Love and Survivance in American Landscape

Photography and short films by Marcella Ernest & Sky Hopinka | Dates TBD

© 2022, Marcella Ernest, still from The Indians of Gunflint Lake

For its 2024-25 exhibit, LightField Arts will assemble works by Marcella Ernest and Sky Hopinka, two filmmakers and photographers whose practices call on landscape to summon heritage and assert presence.

Traversing terrain marked by forced dislocation or cultural erasure, Marcella and Sky build visual-aural quests that enchant specific landscapes into revealing legacy, birthright and presence. The mapped, physical world—road, border, site—is a departure point for going out of time, into loss and love, language and story. Individual seekers roam land and road, recollecting self, yet also in dialog with family and loved ones, the spiritual beyond, and the physical landscape itself. The wind in the trees, the motion of a duck swimming under green water, and the guttural vibration of a car engine on a lonesome highway all become a kind of language of this landscape. As well, Native languages spoken by the filmmakers’ families reflect the ravishing beauty and spiritual intensity of the artists’ quests.

The tools freely and creatively used in Survivance include archival and contemporary imagery, diary entries, Native spoken language, poetry, song, and recordings of indigenous elders handing down stories about places marked by sacredness or violent dislocation.

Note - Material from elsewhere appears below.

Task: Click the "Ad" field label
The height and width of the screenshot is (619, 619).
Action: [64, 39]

In asserting their — and humanity’s — presence, Sky and Marcella indirectly point to the birth of a new type of citizen, arising in response to the climate destruction we face at every turn. This character is grounded in its connection to the natural world and its cycles. It places self in the context of family and cosmological networks, not the reverse. In the artists’ works, the sheer, earthly pleasures of the natural world tilt into the sacred, where beauty is an inheritance available to all to claim.

This is LightField Arts' fifth multi-artist, lens-based exhibit.